Works about linking often claim that it’s been around for thousands of years, and then they give examples that are no more than a few centuries old. I can only find one reference to something more than a thousand years old that qualifies as a link: Peter Stein’s 1966 work “Regulae Iuris: from Juristic Rules to Legal Maxims” describes some late fifth-century lecture notes on a commentary by the legal scholar Ulpian. The notes mention that confirmation of a particular point can be found in the Regulae (“Rules”) of the third-century Roman jurist (and student of Ulpian) Modestinus, “seventeen regulae from the end, in the regula beginning ‘Dotis’…”. The citation’s explicit identification of the point in the cited work where the material could be found makes it the earliest link that I know of.

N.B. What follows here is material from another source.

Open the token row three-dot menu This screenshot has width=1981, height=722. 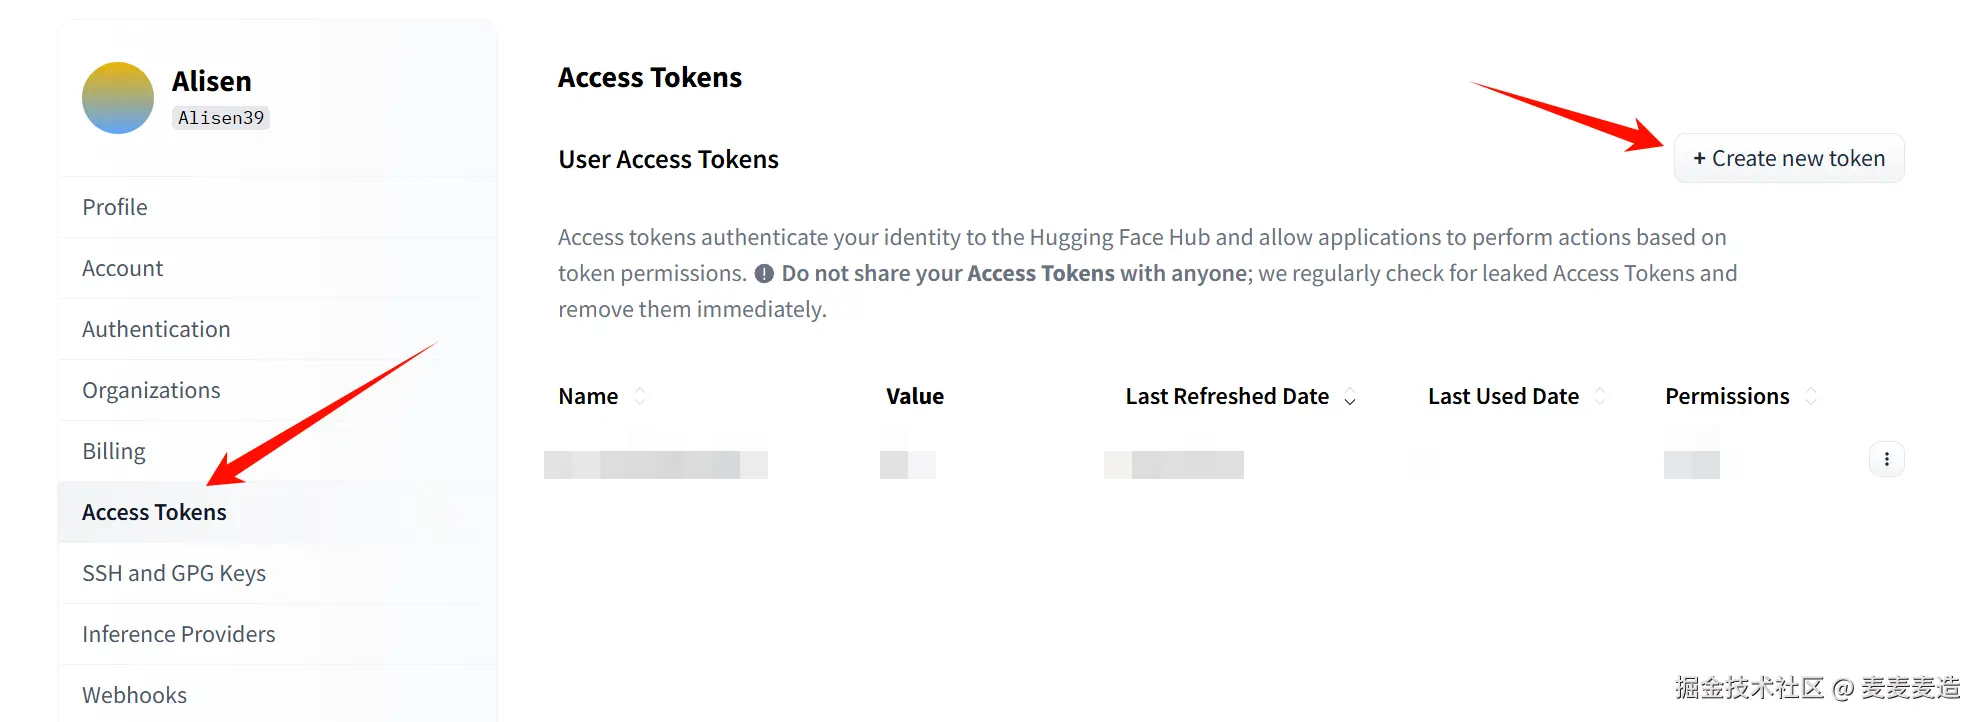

Other than Stein’s tantalizing example, all of my research points to the 12th century as the beginning of linking. In a 1938 work on the medieval scholars of Bologna, Italy, who studied what remained of ancient Roman law, Hermann Kantorowicz wrote that in “the eleventh century…titles of law books are cited without indicating the passage, books of the Code are numbered, and the name of the law book is considered a sufficient reference.” He uses this to build his argument that that a particular work described in his essay is from the eleventh century and not the twelfth, as other scholars had argued. Apparently, it was common knowledge in Kantoriwicz’s field that twelfth century Bolognese scholars would reference a written law using the name of the law book, the rubric heading, and the first few words of the law itself. (Referencing of particular chapters and sections by their first few words was common at the time; the use of chapter, section, and page numbers didn’t begin until the following century.)

Italian legal scholars trying to organize and make sense of the massive amounts of accumulated Roman law contributed a great deal to the mechanics of the cross-referencing that provide many of the earliest examples of linking. The medievalist husband and wife team Richard and Mary Rouse also found some in their research into evolving scholarship techniques in the great universities of England and France (that is, Oxford, Cambridge, and the Sorbonne) and they described Gilbert of Poitiers’s innovative twelfth-century mechanism for addressing specific parts of his work on the psalms: he added a selection of Greek letters and other symbols down the side of each page to identify concepts such as the Penitential Psalms or the Passion and Resurrection. If you found the symbol for the Passion and Resurrection in the margin of Psalm 2 with a little 8 next to it (actually, a little “viii”—they weren’t using Arabic numerals quite yet), it would tell you that the next discussion of this concept appeared in Psalm 8. Once you found the same symbol on one of the eighth psalm’s pages, you might find a little “xii” with it to show that the next discussion of the same concept was in Psalm 12. This addressing system made it possible for someone preparing a sermon on the Passion and Resurrection to easily find the relevant material in the Psalms. (In fact, aids to sermon preparation was one of the main forces in the development of new research tools, as clergymen were encouraged to go out and compete with the burgeoning heretic movements for the hearts and minds of the people.)

The use of information addressing systems really got rolling in the thirteenth-century English and French universities, as scholarly monks developed concordances, subject indexes, and page numbers for both Christian religious works and the classic ancient Greek works that they learned about from their contact with the Arabic world. In fact, this is where Arabic numbers start to appear in Europe; page numbering was one of the early drivers for its adoption.

Quoting of one work by another was certainly around long before the twelfth century, but if an author doesn’t identify an address for his source, his reference can’t be traversed, so it’s not really a link. Before the twelfth century, religious works had a long tradition of quoting and discussing other works, but in many traditions (for example, Islam, Theravada Buddhism, and Vedic Hinduism) memorization of complete religious works was so common that telling someone where to look within a work was unnecessary. If one Muslim scholar said to another “In the words of the Prophet…” he didn’t need to name the sura of the Qur’an that the quoted words came from; he could assume that his listener already knew. Describing such allusions as “links” adds heft to claims that linking is thousands of years old, but a link that doesn’t provide an address for its destination can’t be traversed, and a link that can’t be traversed isn’t much of a link. And, such claims diminish the tremendous achievements of the 12th-century scholars who developed new techniques to navigate the accumulating amounts of recorded information they were studying.